“Hablo con personas que ahora tienen 60 ó 70, que han pasado toda su vida escondidas, y que ahora cuando ven a jóvenes agarrados de la mano o besándose en la calle se emocionan porque son conscientes de todo lo que se ha avanzado.”
Escucho esto al final de un programa de radio sobre la homosexualidad en el franquismo, junto a relatos horribles de cárceles, trabajos forzados y electroshocks. Lo dice un gay reprimido por Franco, y lo siento dentro, porque incluso yo, que ni he vivido el franquismo ni soy homosexual, he sufrido una buena ración de homofobia.
Oh yeah. Fue sobre todo en la Zaragoza terrible del cambio de siglo. Llevaba pelo largo y pantalones de campana, ya ven ustedes, y por ello me llovían frecuentes gritos de “maricón” desde uno u otro automóvil tuneado. Había incluso quienes bajaban el volumen de la música máquina con la que entretenían a los viandantes para que se oyesen mejor sus improperios. Los pronunciaban quienes llamábamos “macas”, wannabes de machos alfa que intentaban poner de manifiesto su adhesión al grupo. Yo generalmente respondía con un “¡español!”, que era lo más ingenioso que se me había ocurrido para marcar la mayor distancia posible frente a ellos. Pero no tardé en conseguir que los insultos no me afectaran, especialmente después de llegar a la conclusión de que la humanidad debía desaparecer. No pasaba nada: sólo era un adolescente más intentando sobrevivir en un mundo hostil.
Pero el problema no era que me insultasen a mí.
Un día lo comprendí. Fue una madrugada, a la salida de El Cubo, cénit de la modernez zaragozana. Ahí, entre estrecheces y sudores, me eché durante una temporada un grupillo de amigos gays. Al despedirnos ese día, sería en 2002, pasamos cerca de la Modo, discoteca grotesca donde ponían éxitos musicales del momento y que hoy nadie escucha. Fui a seguir la costumbre gay de darsen dos besos, cuando el primero me paró: “Ah, no, quita, aquí no, que esto es zona peligrosa”.
Emmmmmmmmmm, vale.
Todo eso que a mí me llovía sin más estos tíos lo tenían dentro. Eran ellos. Los macas no me estaban insultando a mí por mis pelos o mis pintas, estaban insultando el reflejo de estos gays en mí. Era ya el siglo XXI, hacía 25 años que la Constitución recogía el derecho a la libre orientación sexual, y estos tipos, que no alcanzaban esa edad, aún exhibían un pensamiento anterior a su propia existencia. Hay que joderse.

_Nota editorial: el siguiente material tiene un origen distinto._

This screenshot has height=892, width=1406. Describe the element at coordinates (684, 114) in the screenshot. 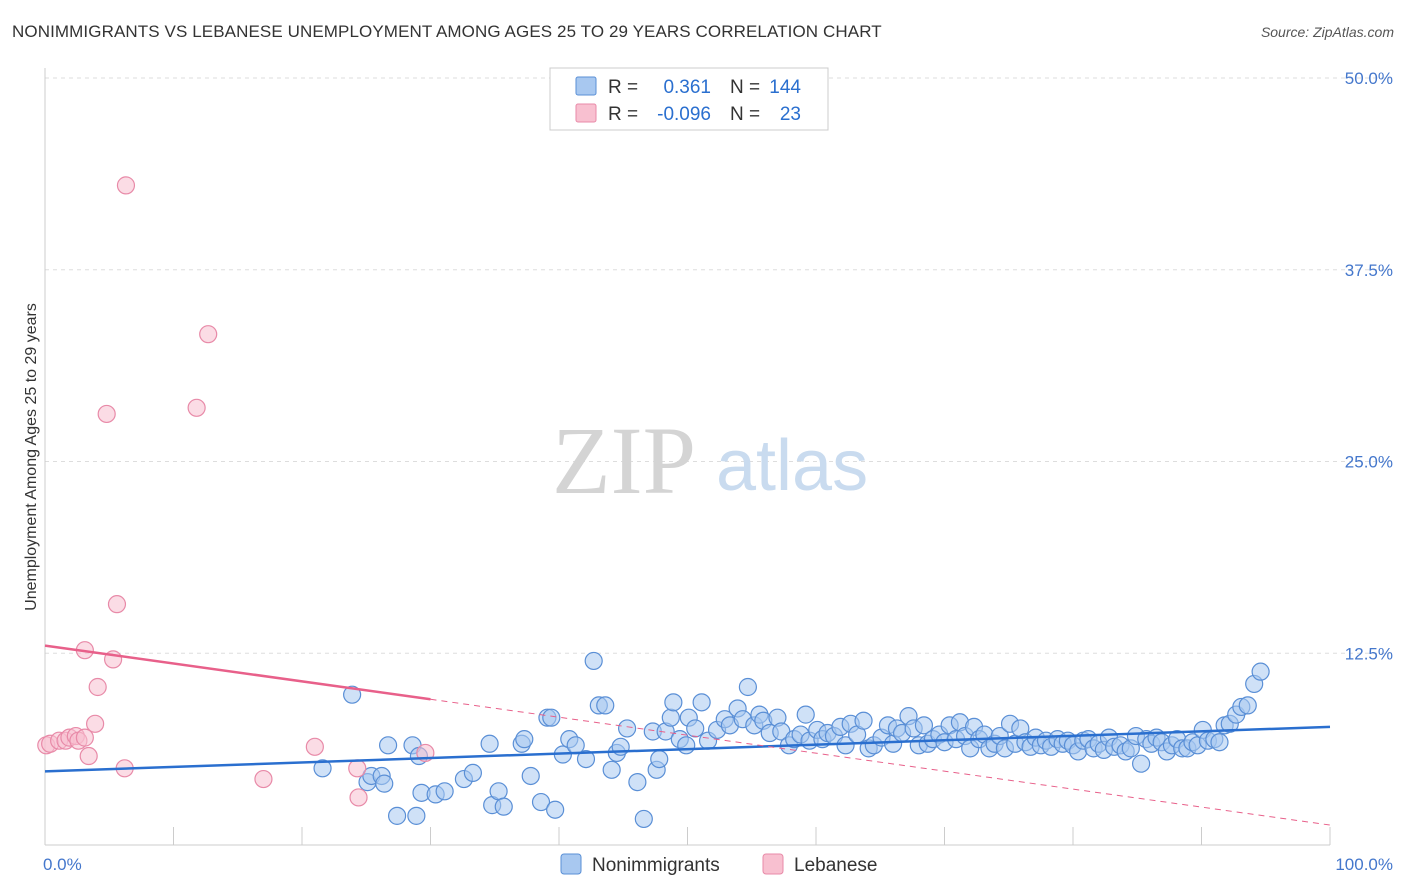

I see `legend-r-value: -0.096` at that location.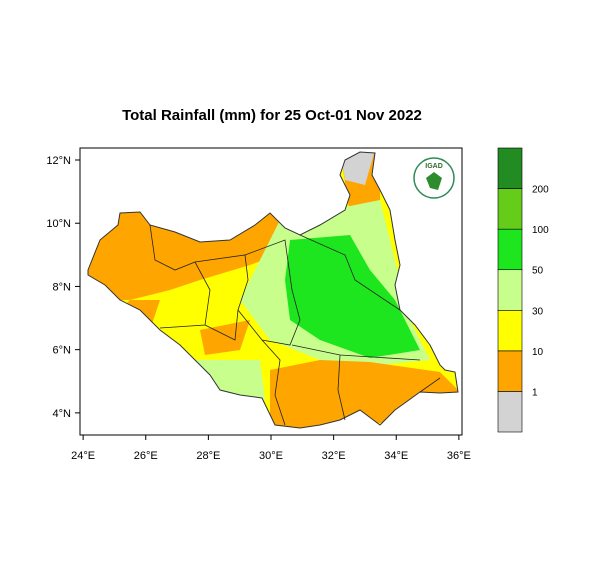 The height and width of the screenshot is (577, 600). Describe the element at coordinates (459, 456) in the screenshot. I see `x-tick-label: 36°E` at that location.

Hacía 25 años que la Constitución recogía el derecho a la libre orientación sexual y estos tipos, que no alcanzaban esa edad, aún exhibían un pensamiento anterior a su propia existencia.
Por fortuna, poco después llegó algo de alivio. En abril de 2003 visité Londres por primera vez, y entre las muchas cosas que aprendí en esos tres días, una de las que más me sorprendió fue la exhibición pública de la homosexualidad. ¡Qué pueblerino me sentí ante la contemplación de esos hombres revolcándose en el césped de la plaza del Soho! ¡Con qué indiscrección se giraban mis ojos atónitos a aquellos otros que estaban sentados uno encima del otro en la puerta de un bar! Aquello era novedad absoluta, porque en Zaragoza jamás se vio una muestra de afecto público entre homosexuales. Fue entonces cuando pude relajar mi exigencia ante la desaparición de la humanidad, y comprobé que aún quedaba esperanza.
Como esas personas a las que se refiere el programa de radio, yo también me emociono hoy al pensar en ello. La lucha por los derechos es un largo camino que se recorre de mollera en mollera, plantando pequeñas semillas que acaban germinando, aunque sea alguna generación después. Si reciben desprecio al principio no es por mala fe, sino por miedo a lo extraño, a lo que puede poner en peligro su tribu o las creencias que aprendieron en su niñez. Al fin y al cabo, sólo son personas inmaduras que están intentando sobrevivir en un mundo hostil. Tal vez eso sea lo peor: comprender que nadie, ni siquiera esos wannabes de machos alfa, actúa de mala fe. Por eso no podemos dejar de apreciarles: son gente que quiere lo mejor para su familia, sus vecinos y su país, aunque odien lo extraño por miedo. Gente homogénea a la que no podemos dejar de querer, aunque sea despreciable. Gente Entrañable, aunque no sea gente.